Blast Radius Analysis
Before-the-fact impact analysis for cloud changes — every dependent resource, severity classification, risk score, and cost impact.
Every cloud change has consequences. Deleting a schedule might leave 20 servers running 24/7. Removing an autoscaler could lock instances at their current size during a traffic spike. Rightsizing a database might break the three services that depend on it.
Blast radius analysis answers one question: "What happens if I do this?" — before the action is taken. It identifies every resource that will be affected, how severe the impact is, and what it will cost.
A Real-World Example
Consider a schedule called "Business Hours" that stops 15 EC2 instances and 2 resource groups (containing 8 more instances) every night at 7 PM and starts them at 7 AM. This saves 42% on compute costs — about $2,400/month.
When a user attempts to delete this schedule, the following occurs:
- A confirmation dialog appears: "Are you sure you want to delete Business Hours?"
- Inside the dialog, a "View Blast Radius" link is shown
- Clicking it opens the architecture canvas with the blast radius overlay
- The view shows:
- 15 resources marked as affected — they will run 24/7 without the schedule
- 2 resource groups (expandable to see 8 individual members)

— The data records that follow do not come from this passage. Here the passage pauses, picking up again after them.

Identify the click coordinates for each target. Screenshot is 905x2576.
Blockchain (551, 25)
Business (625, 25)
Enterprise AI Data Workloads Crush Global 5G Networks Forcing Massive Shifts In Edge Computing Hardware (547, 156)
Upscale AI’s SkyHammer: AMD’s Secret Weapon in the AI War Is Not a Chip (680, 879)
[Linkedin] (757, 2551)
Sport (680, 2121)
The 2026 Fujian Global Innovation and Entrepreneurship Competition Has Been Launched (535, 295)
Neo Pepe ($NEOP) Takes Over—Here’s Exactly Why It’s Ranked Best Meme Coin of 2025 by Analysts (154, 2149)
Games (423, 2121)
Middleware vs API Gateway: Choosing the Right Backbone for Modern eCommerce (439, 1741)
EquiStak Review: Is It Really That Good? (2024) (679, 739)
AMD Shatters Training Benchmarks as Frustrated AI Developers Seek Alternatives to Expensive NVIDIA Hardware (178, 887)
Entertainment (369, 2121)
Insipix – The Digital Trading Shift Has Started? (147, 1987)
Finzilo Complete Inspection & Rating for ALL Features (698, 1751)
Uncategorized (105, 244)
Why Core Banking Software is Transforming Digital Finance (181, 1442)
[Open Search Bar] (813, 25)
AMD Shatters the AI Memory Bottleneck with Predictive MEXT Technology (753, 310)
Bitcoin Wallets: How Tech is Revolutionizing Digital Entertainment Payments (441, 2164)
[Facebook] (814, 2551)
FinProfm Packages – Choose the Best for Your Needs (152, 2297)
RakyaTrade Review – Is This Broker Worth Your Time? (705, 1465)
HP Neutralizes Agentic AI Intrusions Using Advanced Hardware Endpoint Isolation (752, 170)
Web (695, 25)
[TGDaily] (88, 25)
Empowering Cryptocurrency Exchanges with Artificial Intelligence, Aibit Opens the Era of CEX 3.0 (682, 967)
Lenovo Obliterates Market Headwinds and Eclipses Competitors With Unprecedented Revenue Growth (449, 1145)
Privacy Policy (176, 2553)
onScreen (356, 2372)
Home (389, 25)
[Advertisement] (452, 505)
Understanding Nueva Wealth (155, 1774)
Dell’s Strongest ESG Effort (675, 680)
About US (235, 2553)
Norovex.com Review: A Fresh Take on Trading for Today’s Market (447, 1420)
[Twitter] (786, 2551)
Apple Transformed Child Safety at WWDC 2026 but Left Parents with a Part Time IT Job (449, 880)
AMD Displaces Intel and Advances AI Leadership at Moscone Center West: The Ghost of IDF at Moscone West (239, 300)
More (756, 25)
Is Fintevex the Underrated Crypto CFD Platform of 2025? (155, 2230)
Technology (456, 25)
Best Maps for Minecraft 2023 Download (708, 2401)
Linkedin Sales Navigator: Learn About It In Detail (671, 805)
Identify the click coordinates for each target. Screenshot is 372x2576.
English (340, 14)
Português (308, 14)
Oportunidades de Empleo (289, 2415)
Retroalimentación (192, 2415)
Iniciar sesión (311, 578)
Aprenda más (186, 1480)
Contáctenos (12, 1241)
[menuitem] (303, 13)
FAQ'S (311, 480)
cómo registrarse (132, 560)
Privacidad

- A cost panel showing: 42% savings -> 0% with the message "Deleting this schedule removes all automated start/stop rules. Resources will run 24/7, losing 42% in savings."
- Per-resource cost breakdown showing each instance's monthly cost and projected loss
- The user reviews the impact, clicks "Back to Schedules", and decides not to delete
How It Works Under the Hood
ZopNight's discoverer service maintains a dependency graph of all resources across connected cloud accounts. This graph is built during resource discovery by analyzing relationships like "this load balancer routes traffic to these EC2 instances" or "this RDS database is accessed by these Lambda functions".
When a blast radius analysis is requested, the system follows these steps:
- Resolve the target — identifies the entity being acted on (a resource, a schedule, or an autoscaler policy)
- Find connected resources — traverses the dependency graph to find all resources within 1 hop of the target. For schedules, this includes directly attached resources and members of attached resource groups.
- Classify impact — each connected resource is assigned an impact level (affected, warning, or safe) based on the operation being performed and the type of relationship between the resources.
- Compute risk score — a numeric score (0-100) is calculated based on how many resources are affected, their environment (production vs dev), and how many teams are impacted. As of v2, the risk score is computed client-side from the backend's impact data — see
computeRiskScore.js. API consumers can replicate the formula using the components described below. - Return results — the frontend renders the graph with the target at the center and connected resources arranged in a radial layout, color-coded by impact level.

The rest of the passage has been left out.